[Opening Supplied records section]

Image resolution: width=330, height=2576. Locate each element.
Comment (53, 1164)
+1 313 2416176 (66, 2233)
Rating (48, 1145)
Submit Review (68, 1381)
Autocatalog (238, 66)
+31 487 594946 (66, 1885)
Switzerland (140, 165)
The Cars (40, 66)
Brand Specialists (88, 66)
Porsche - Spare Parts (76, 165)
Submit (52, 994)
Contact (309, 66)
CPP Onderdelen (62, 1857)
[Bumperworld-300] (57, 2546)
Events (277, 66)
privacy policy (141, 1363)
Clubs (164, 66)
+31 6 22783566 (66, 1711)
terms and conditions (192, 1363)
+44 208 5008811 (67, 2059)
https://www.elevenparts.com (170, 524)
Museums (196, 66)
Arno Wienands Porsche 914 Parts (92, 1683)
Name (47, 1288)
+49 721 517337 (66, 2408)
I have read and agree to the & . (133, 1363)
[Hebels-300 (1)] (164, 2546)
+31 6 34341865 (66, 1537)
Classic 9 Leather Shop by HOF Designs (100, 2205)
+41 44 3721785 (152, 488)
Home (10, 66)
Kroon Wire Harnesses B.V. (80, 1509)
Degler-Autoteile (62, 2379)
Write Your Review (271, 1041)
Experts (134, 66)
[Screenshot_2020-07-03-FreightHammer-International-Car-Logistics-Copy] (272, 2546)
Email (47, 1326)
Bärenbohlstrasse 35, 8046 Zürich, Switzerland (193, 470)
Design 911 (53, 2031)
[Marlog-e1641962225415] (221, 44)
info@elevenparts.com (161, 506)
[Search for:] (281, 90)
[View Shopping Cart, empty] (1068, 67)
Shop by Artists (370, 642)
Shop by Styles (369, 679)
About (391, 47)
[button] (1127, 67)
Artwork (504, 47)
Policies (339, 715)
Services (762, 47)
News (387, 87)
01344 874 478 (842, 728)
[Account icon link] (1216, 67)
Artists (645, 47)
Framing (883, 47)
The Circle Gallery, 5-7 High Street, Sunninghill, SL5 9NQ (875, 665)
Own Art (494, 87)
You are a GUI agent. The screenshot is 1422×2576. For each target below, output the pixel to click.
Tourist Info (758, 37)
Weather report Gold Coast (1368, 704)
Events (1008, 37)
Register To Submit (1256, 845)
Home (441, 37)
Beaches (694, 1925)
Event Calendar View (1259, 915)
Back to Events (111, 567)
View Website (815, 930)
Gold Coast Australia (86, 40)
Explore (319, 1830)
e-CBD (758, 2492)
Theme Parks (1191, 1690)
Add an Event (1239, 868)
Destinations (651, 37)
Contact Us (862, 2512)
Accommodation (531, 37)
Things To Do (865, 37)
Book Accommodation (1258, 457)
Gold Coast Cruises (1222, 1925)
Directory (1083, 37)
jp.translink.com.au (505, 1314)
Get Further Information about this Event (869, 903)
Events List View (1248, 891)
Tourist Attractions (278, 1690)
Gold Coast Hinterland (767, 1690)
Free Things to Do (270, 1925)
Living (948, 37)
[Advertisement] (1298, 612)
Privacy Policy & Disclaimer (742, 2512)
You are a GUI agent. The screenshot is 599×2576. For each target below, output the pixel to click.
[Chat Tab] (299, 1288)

[Closing Supplied records section]

### Problem requirements
Where a line in the records above contains the string "Events", return that line.

### Answer below
Events (277, 66)
Events (1008, 37)
Back to Events (111, 567)
Events List View (1248, 891)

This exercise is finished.